Rationale: Placing the bottle cap on a non-sterile surface would contaminate the cap, which could then contaminate the sterile solution when the cap is replaced.

27
Q
  1. A nurse suspects that a patient may have a multidrug-resistant organism (MDRO) infection. What type of diagnostic test is used to confirm the presence of an MDRO?

    a) Complete Blood Count (CBC)

    b) Urinalysis

    c) Culture and sensitivity testing

    d) X-ray
A

c) Culture and sensitivity testing

Rationale: Culture and sensitivity testing identifies the specific organism causing the infection and determines its susceptibility to different antibiotics. This information is crucial in confirming the presence of an MDRO.

28
Q

A patient is placed on Airborne Precautions. What type of room is required for this patient?

a) A private room with a closed door.

b) A private room with a sink.

c) A private room with negative air pressure and a HEPA filter.

d) A semi-private room with a curtain separating the beds.

A

c) A private room with negative air pressure and a HEPA filter.

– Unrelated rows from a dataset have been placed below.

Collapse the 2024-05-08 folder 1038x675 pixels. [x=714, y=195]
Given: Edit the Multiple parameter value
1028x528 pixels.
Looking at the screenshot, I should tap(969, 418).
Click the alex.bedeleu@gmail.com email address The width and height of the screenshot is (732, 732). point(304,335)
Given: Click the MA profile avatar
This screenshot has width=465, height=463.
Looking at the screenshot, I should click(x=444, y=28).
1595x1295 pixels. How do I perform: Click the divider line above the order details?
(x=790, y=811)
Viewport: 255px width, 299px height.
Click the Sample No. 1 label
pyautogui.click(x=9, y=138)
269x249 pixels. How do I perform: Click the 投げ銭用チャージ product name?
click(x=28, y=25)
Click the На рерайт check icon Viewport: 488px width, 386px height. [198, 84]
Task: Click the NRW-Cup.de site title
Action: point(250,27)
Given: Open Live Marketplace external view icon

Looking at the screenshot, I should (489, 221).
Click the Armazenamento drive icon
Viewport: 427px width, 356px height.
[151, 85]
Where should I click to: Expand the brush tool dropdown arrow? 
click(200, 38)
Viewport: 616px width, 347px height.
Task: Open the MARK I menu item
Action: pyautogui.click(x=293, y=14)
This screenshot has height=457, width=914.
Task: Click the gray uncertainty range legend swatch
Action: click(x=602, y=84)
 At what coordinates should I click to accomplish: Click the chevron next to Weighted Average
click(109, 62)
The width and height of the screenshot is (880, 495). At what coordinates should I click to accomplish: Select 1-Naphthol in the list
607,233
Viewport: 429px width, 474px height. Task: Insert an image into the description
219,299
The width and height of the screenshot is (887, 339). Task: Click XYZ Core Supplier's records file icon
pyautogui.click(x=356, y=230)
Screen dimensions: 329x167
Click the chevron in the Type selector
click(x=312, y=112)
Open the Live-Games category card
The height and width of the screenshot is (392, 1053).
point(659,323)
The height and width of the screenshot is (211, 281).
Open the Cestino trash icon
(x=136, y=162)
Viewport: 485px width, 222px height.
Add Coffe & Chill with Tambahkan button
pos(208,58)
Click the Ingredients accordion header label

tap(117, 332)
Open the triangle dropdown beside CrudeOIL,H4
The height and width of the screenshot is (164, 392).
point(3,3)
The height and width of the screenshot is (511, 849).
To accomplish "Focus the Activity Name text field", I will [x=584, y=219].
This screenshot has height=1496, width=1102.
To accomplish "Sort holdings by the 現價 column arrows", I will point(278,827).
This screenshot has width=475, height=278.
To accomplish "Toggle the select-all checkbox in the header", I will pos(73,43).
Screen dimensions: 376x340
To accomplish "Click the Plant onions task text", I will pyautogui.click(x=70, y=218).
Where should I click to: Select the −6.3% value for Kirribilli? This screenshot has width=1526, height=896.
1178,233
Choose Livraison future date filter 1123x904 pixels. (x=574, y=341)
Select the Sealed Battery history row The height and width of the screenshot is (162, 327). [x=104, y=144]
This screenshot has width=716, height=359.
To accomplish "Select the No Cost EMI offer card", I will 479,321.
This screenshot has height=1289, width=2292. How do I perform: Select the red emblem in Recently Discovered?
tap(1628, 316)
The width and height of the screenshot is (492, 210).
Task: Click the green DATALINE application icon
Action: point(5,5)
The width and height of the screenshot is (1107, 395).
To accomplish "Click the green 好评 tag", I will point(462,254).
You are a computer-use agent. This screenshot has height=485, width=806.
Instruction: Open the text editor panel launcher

Rationale: Airborne Precautions require a negative pressure room to prevent the spread of infectious particles through the air. The HEPA filter helps remove airborne contaminants

29
Q

What factors might increase a patient’s susceptibility to infection?
(Select all that apply):

a) Advanced age

b) Malnutrition

c) Stress

d) Immunosuppressive therapy

A

A, B, C, D

All of them

Rationale: All these factors can compromise the immune system and increase a patient’s susceptibility to infection.

30
Q

A nurse is caring for a patient with an infected wound. The nurse notes purulent drainage from the wound. What is the characteristic of purulent drainage?

a) Clear and watery.

b) Thick and yellow or green.

c) Bloody.

d) Pink and tinged with blood.

A

b) Thick and yellow or green.

Rationale: Purulent drainage is a thick, often foul-smelling drainage that contains white blood cells and bacteria, giving it a yellow or green color.